At the Dec. 24 work session, Walter offered the resolution replacing O’Dea, as well as a resolution naming outgoing Councilman George Gabrielsen to the planning board seat held by its current vice chairman, Joseph Baier, who has served on the planning board since 1986. Baier’s current five-year term was set to expire Dec. 31 and the Gabrielsen appointment would have taken effect Jan. 1.
But Gabrielsen, who initially said he was willing to take the appointment, reconsidered over the weekend and withdrew himself from consideration.
Walter said in an interview Wednesday he intended to move forward at yesterday’s special meeting with resolutions appointing a new chairman and vice chairman.
But he would be doing so over the objection of the board’s new councilman. Hubbard told RiverheadLOCAL Wednesday the appointments should be done after the first of the year.
“I should be done at the first meeting of the year, as it always is. It should be done after I’m on the board,” Hubbard said. “I feel like I should have input into who holds these positions.”
At the conclusion of yesterday’s special meeting, Hubbard said he told the town board that if they didn’t table the resolutions, he intended to get up to the podium and voice his very strong objection to the moves.
“It reeks of politics,” Hubbard said in a phone interview Wednesday.

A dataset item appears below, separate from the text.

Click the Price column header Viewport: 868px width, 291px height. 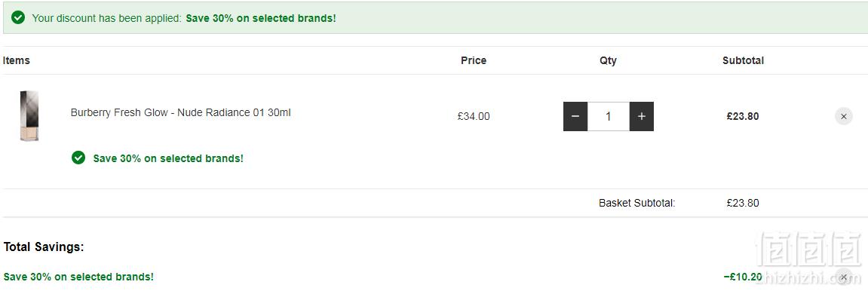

O’Dea and Baier supported Councilwoman Jodi Giglio in her successful bid to secure the party designation at a fractured Republican committee nominating convention in May. Carey stood with Walter. The committee also passed over incumbent Councilman James Wooten in favor of Hubbard and fellow retired Riverhead police Lt. Bob Peeker. In September’s hotly contested party primary election, Wooten bested Peeker in a three-way race for two spots on the GOP ticket. Giglio squeaked past Walter, who then ran on the Conservative line and won re-election in a three-way contest with Giglio and Democrat Anthony Coates.
Walter denied his proposals for the planning board were an exercise in political payback.
“I understand it may look that way,” he said last week, “but that’s not what this is about.” He said he thought the planning board needed some fresh vision. He also said Gabrielsen’s understanding of and support for the EPCAL subdivision, which awaits planning board approval, was a motivating factor.
Baier said Wednesday evening that he would like to be reappointed to the planning board and intended to stay on as “a holdover” until such time as he might be replaced, if that should occur.